What is needed: Could you copy every entry exactly, with nothing changed?

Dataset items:
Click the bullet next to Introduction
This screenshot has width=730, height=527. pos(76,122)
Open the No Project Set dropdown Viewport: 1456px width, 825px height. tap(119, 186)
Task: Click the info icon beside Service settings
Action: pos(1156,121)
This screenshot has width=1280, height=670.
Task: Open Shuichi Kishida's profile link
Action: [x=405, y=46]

Answer to this task:
Click the bullet next to Introduction
This screenshot has width=730, height=527. pos(76,122)
Open the No Project Set dropdown Viewport: 1456px width, 825px height. tap(119, 186)
Task: Click the info icon beside Service settings
Action: pos(1156,121)
This screenshot has width=1280, height=670.
Task: Open Shuichi Kishida's profile link
Action: [x=405, y=46]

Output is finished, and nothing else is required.